A randomized phase II study of palbociclib plus exemestane with GNRH agonist versus capecitabine in premenopausal women with hormone receptor-positive metastatic breast cancer (KCSG-BR 15-10, NCT02592746).

Abstract

1007 Background: Endocrine treatment is preferred recommendation by clinical guidelines in premenopausal as well as postmenopausal women with hormone receptor(HR)-positive, HER2-negative metastatic breast cancer(MBC). In real-world clinical practice, however, substantial numbers of patients are treated with chemotherapy in earlier lines based on endocrine resistance and/or on physician’s concern of worse prognosis associated with aggressive tumor behavior and younger age.
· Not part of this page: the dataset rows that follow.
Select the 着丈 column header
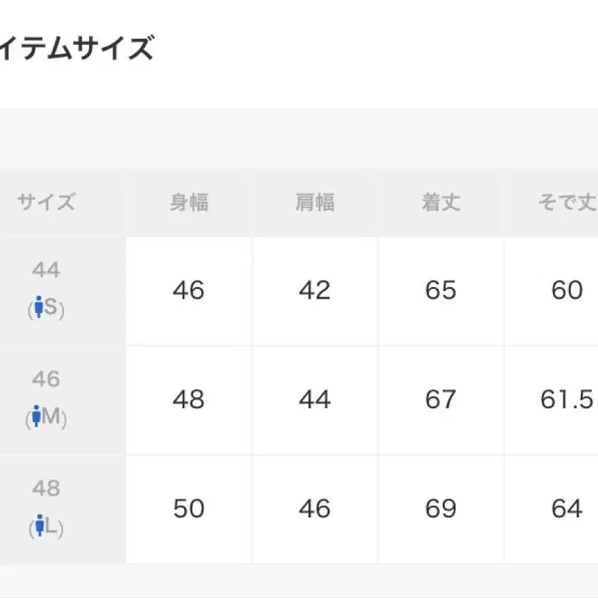Viewport: 598px width, 598px height. pos(441,203)
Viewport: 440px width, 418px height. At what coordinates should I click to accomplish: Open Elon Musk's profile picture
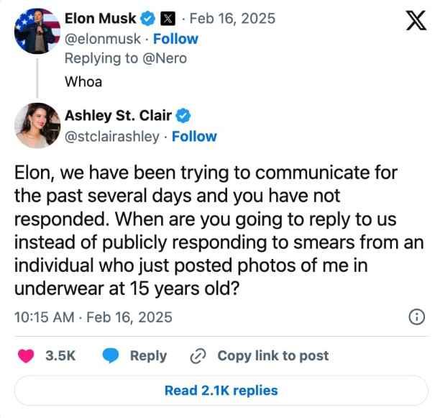pos(37,31)
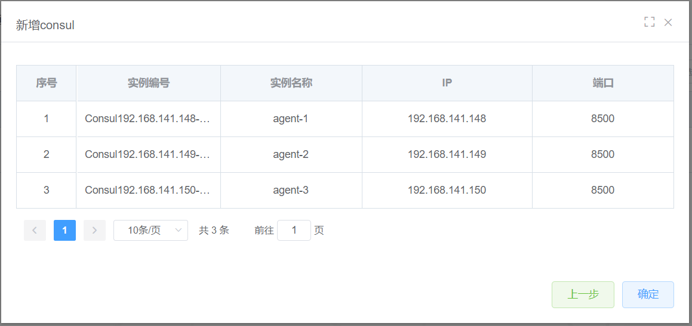692x326 pixels.
Task: Click port 8500 in agent-3 row
Action: point(602,190)
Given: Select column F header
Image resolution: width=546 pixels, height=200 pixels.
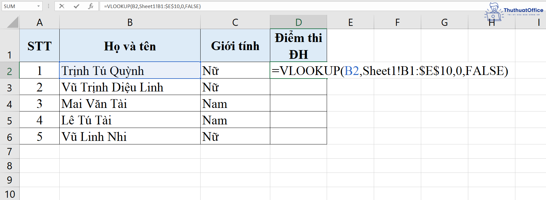Looking at the screenshot, I should (397, 22).
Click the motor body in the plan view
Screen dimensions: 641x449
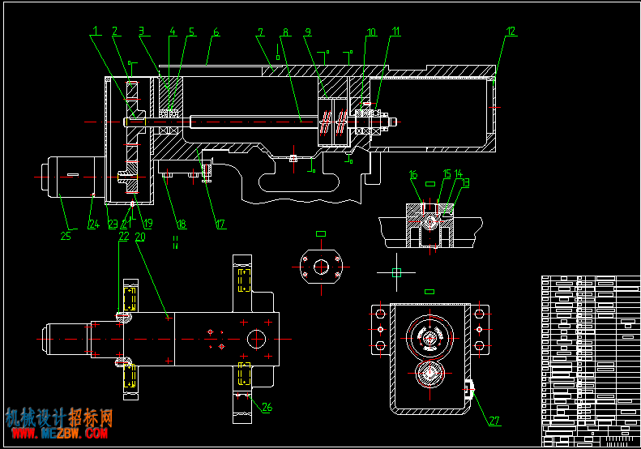(x=67, y=339)
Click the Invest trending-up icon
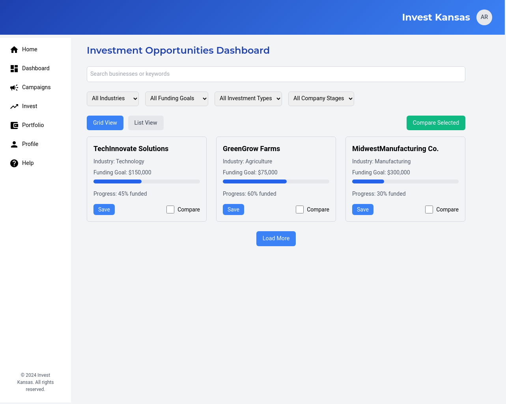 pyautogui.click(x=14, y=107)
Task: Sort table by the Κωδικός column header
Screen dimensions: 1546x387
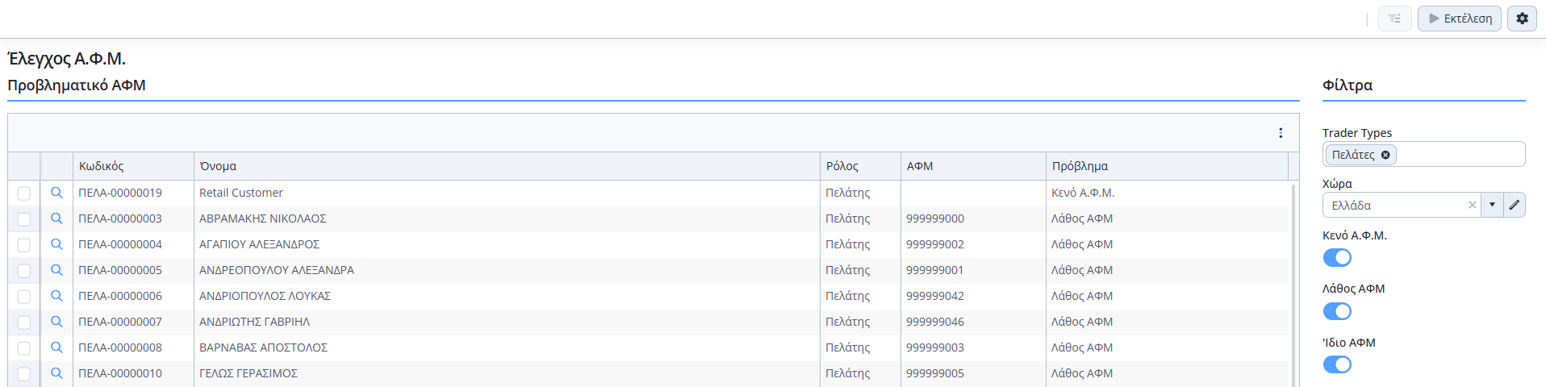Action: tap(102, 166)
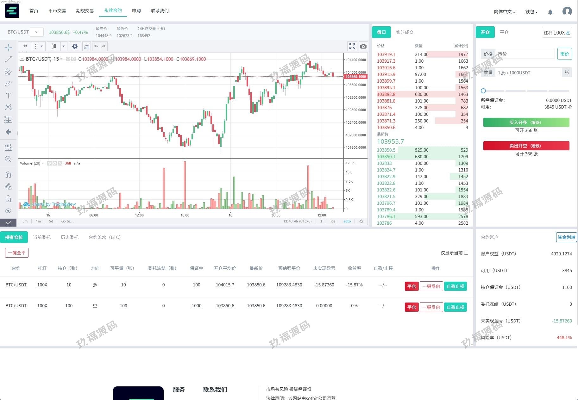Select the trend line drawing tool
Image resolution: width=578 pixels, height=400 pixels.
pyautogui.click(x=8, y=59)
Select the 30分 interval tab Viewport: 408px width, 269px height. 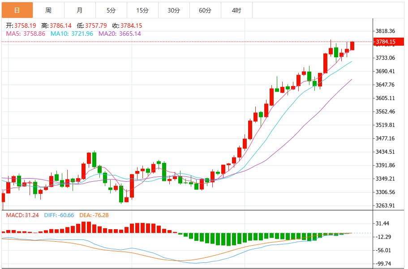(174, 10)
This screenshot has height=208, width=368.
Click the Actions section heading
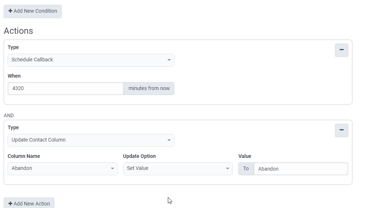(19, 31)
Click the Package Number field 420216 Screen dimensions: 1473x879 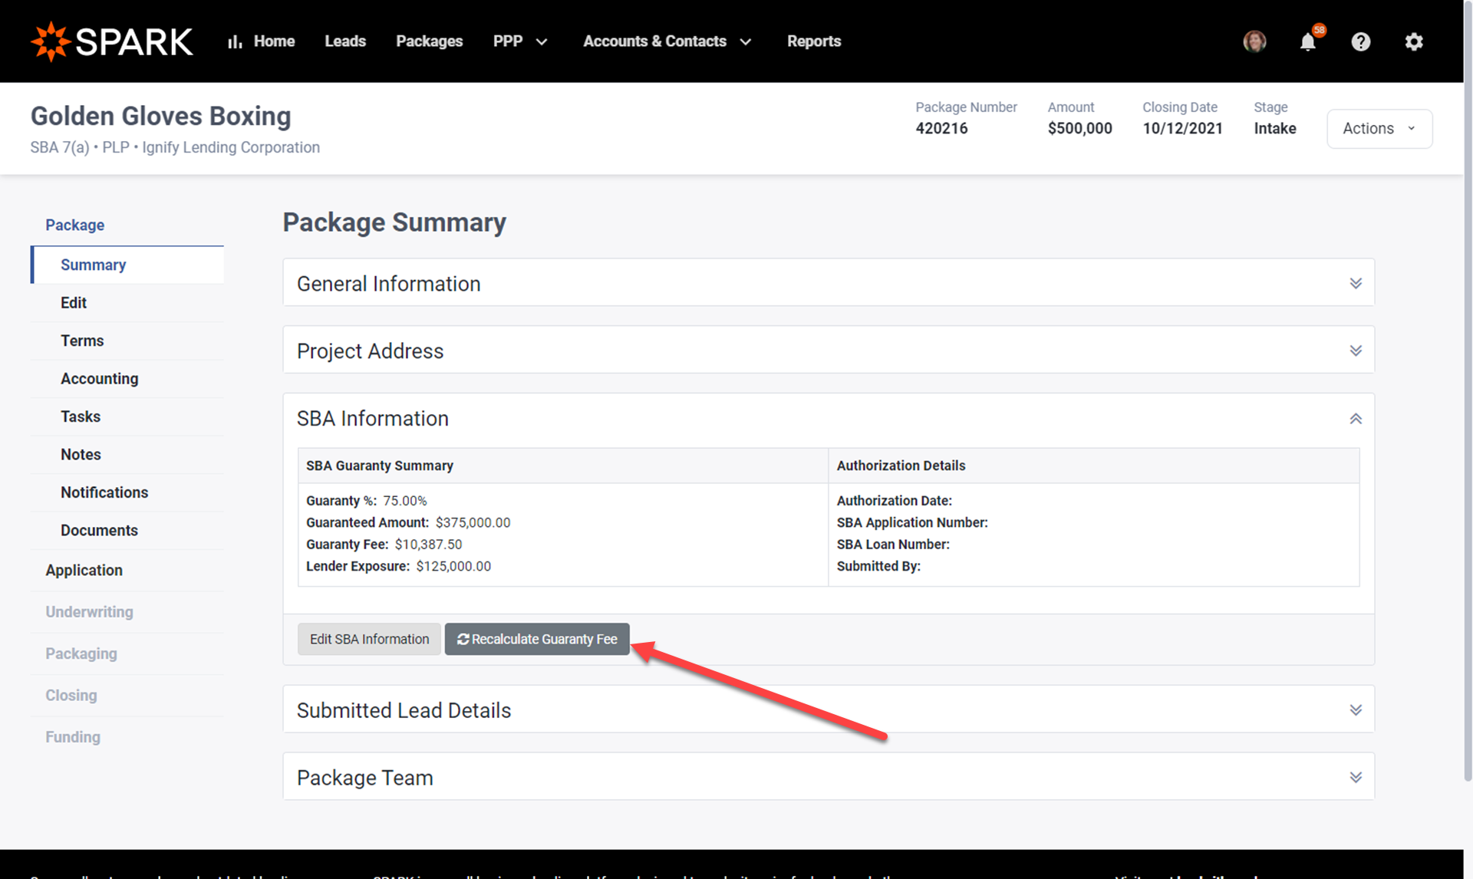941,127
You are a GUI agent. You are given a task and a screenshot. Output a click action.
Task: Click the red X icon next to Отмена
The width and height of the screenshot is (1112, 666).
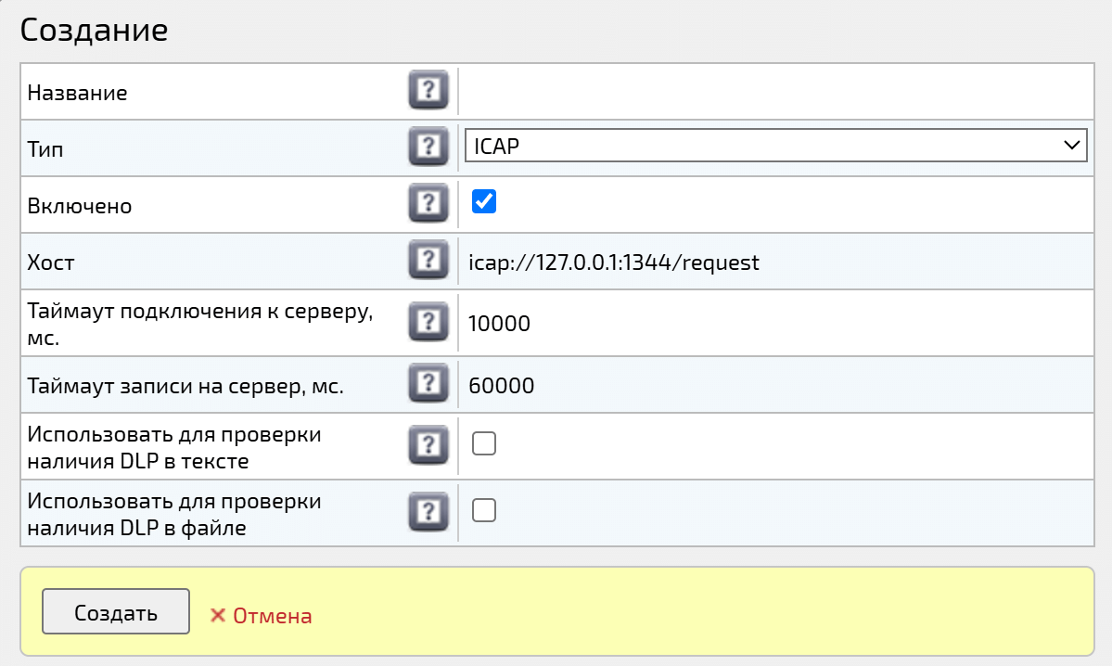click(218, 613)
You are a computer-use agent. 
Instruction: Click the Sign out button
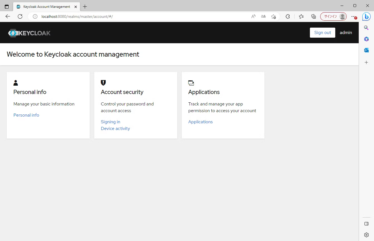(322, 33)
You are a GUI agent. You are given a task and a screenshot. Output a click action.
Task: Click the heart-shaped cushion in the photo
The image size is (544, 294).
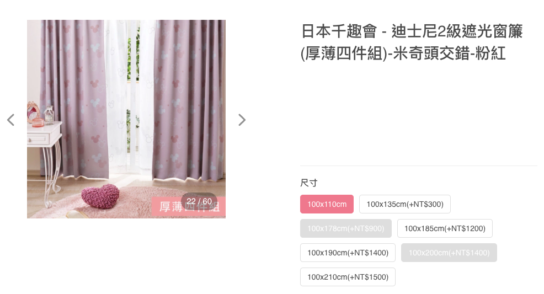(x=100, y=196)
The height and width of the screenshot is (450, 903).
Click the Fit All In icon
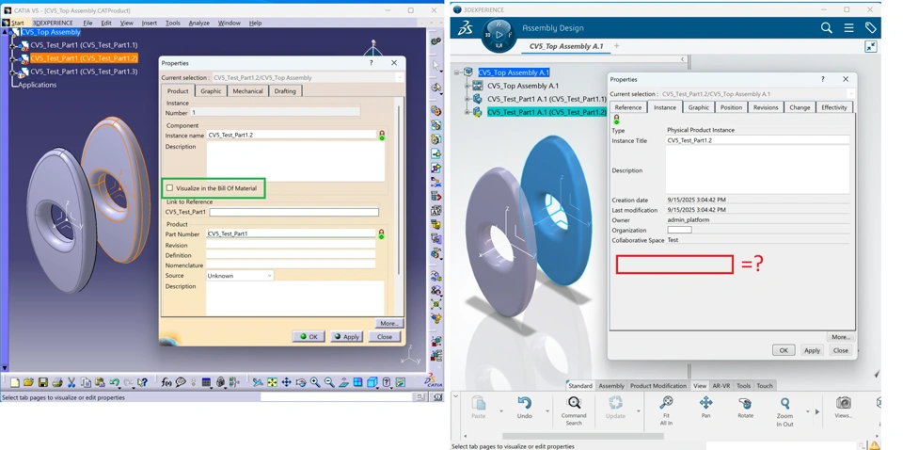pyautogui.click(x=666, y=407)
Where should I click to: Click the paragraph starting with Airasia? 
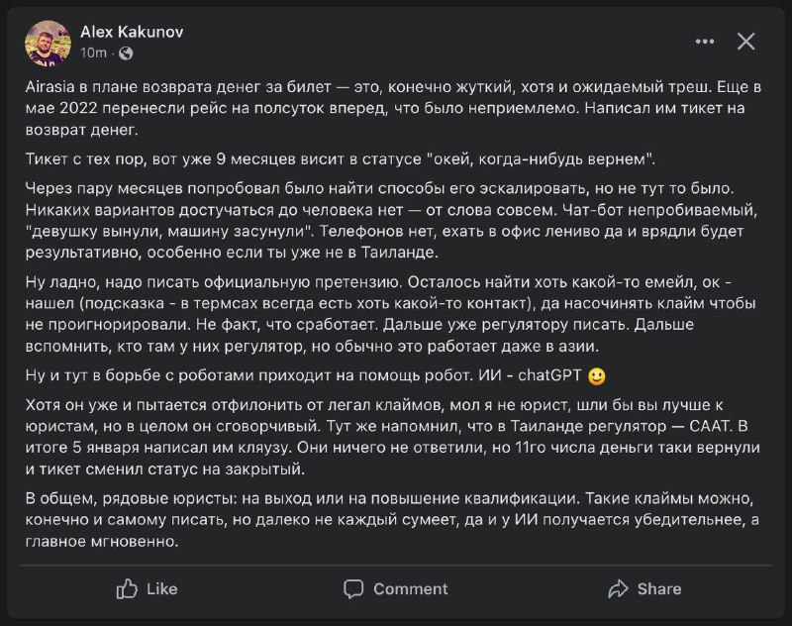click(x=393, y=108)
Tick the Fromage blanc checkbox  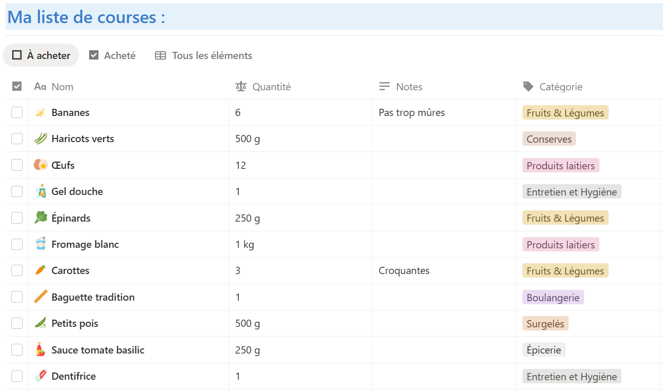pos(17,244)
In terms of the chemotherapy regimens, capecitabine seems one of the most popular options. The purpose of this phase II study is to assess the safety and the clinical anti-tumor activity of exemestane plus GNRH agonist in combination with palbociclib versus capecitabine in premenopausal HR-positive MBC patients. Methods: This is a prospective, two-arm, randomized, multi-center open-label phase II study of the Korean Cancer Study Group. Patients were allowed with previous 1 line of chemotherapy for MBC. De Novo metastatic patients should have been treated with tamoxifen before enrollment. Patients were randomized to chemotherapy (capecitabine 1250 ㎎/㎡twice a day from day 1 to 14 every 3 weeks) or endocrine therapy combination (exemestane 25 mg for 28 days and palbociclib 125 mg for 21 days every 4 weeks with GNRH agoinst). Primary endpoint was Progression-Free Survival (PFS). Results: Among 189 patients enrolled between 2016 and 2018 from 14 centers, 184 patients were randomly assigned to chemotherapy (n = 92) or endocrine therapy with palbociclib (n = 92). Median age was 44 (range 28-58). De Novo MBC was found equally in both arm (30%). During median 14 months of follow-up, median PFS was superior in endocrine with palbociclib than in capecitabine arm [19.0 vs. 11.3 months, p = 0.0493 by log-rank test; Hazard Ratio (HR) 0.643 (0.415-0.999), p = 0.0493]. Approximately half of the patients (51%) were treatment naïve in the advanced setting (49% for palbociclib vs. 51% for capecitabine). Grade III or more hematologic toxicities were more common in palbociclib than in capecitabine with statistical significance (60.9% vs. 19.2%, p < 0.0001). Diarrhea (11% vs. 38%) and Hand-Foot syndromes (1% vs. 76%) were more common in capecitabine arm. Conclusions: Exemestane plus palbociclib with ovarian suppression showed clinical benefit in terms of PFS compared with capecitabine in patients with premenopausal ER-positive MBC. Clinical trial information: NCT02592746.